The Rebuild: From Three Tabs to Nine, And the One Thing That Surprised Me

Post 3 ended on a hard sentence. The v1 wasn't earning its place. A junior analyst with a calculator could match it. The tool described variances in isolation, never connected the dots between the P&L and the balance sheet, and produced a deliverable a finance director would hand back without reading.

This post is what came next. The rebuild that took the v1 from three tabs to nine, from 250 lines of Python to 1,388, from one prompt rule to four mandatory section headers.[1] Multiple iterations, several broken charts, a long fight with sign conventions, and one design choice in the AI prompt that turned the most-feared weakness of LLMs into the most useful feature of the tool.

I'll walk through the changes in the order I'd want a finance reader to encounter them. Then the part that surprised me. Then what's coming in Post 5.

Post 4 in brief

What ran vfinal, 1,388 lines of Python, claude-opus-4-5 at max_tokens=1,500

Outputs 9-tab Excel workbook plus an interactive HTML dashboard, generated in ~25 seconds

What's new Tiered materiality, sign-aware prompt, transaction trail, cross-statement coherence, the management-input-required pattern

What stayed The merge pipeline, the no-invention guardrails, the Big-4 disposition toward methodology and audit trails

What landed when you opened the file

First thing the reader sees on Tab 01: the headline P&L numbers laid out as KPI tiles, with delta arrows, prior-year comparisons, and a written executive summary directly below. No scrolling, no hunting, no reading prose to find the number. The numbers are right there. The narrative explains them.

Screenshot · Tab 01 Executive Summary click to expand

Excel screenshot of the vfinal Tab 01 Executive Summary. KPI tiles at the top show Net Revenue 8,595,565 (up 9.7%), Gross Profit 5,926,350 (up 11.0%), EBITDA 1,907,352 (up 25.3%), and GP Margin 68.9% (up 0.8 percentage points). Below the tiles, an AI-written executive summary paragraph and a Top P&L Variances table.

Tab 01. KPI tiles, AI-written executive summary, top P&L variances ranked by absolute impact. The opening view sets the tone for everything below.

v1 had nothing like this. v1 dropped the reader into a single block of narrative text. vfinal opens with a structured visual answer to the implicit board question: how did we do this year, and how does it compare to last? That question is answered before the reader has read a single sentence.

Materiality became tiered

v1 treated materiality as one rule for everything: variance above 1,000 absolute and above 5%. Both conditions had to be met. That's defensible for a sample exercise.
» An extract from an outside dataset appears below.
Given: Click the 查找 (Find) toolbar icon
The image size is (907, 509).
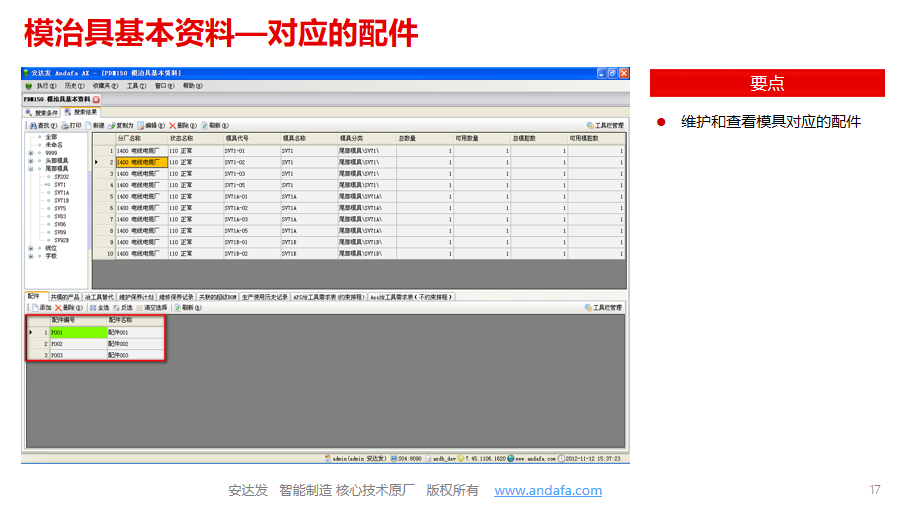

It's not defensible for a real chart of accounts where the sensitivity of a 5% movement varies enormously by account type.

vfinal switched to a tiered table. Sales and Cost of Sales need wider thresholds because they're large numbers and a 3% movement is already meaningful. Depreciation needs a tighter percentage threshold because the absolute numbers are small but the line is highly visible to auditors. Balance sheet accounts need much higher absolute thresholds because the values are bigger by orders of magnitude.

analyse_template.py · materiality thresholds

THRESHOLDS = {
    "Sales":                       {"pct": 3.0,  "abs": 10000},
    "Cost of Sales":               {"pct": 3.0,  "abs": 10000},
    "Sales & Distribution":        {"pct": 5.0,  "abs": 5000},
    "Marketing":                   {"pct": 5.0,  "abs": 5000},
    "Administration":              {"pct": 5.0,  "abs": 5000},
    "Depreciation & Amortization": {"pct": 2.0,  "abs": 500},
    "Interest & Tax":              {"pct": 5.0,  "abs": 5000},
    "Non-operating":               {"pct": 5.0,  "abs": 1000},
    "Balance Sheet":               {"pct": 10.0, "abs": 50000},
    "DEFAULT":                     {"pct": 5.0,  "abs": 5000},
}

This is also how a Big-4 audit team actually scopes materiality. Different account categories carry different sensitivities, and a single number across the whole ledger is a sign someone hasn't thought about it. The dictionary is configurable[2], sits at the top of the script, and gets reproduced verbatim into the methodology tab so any reviewer can audit the choices.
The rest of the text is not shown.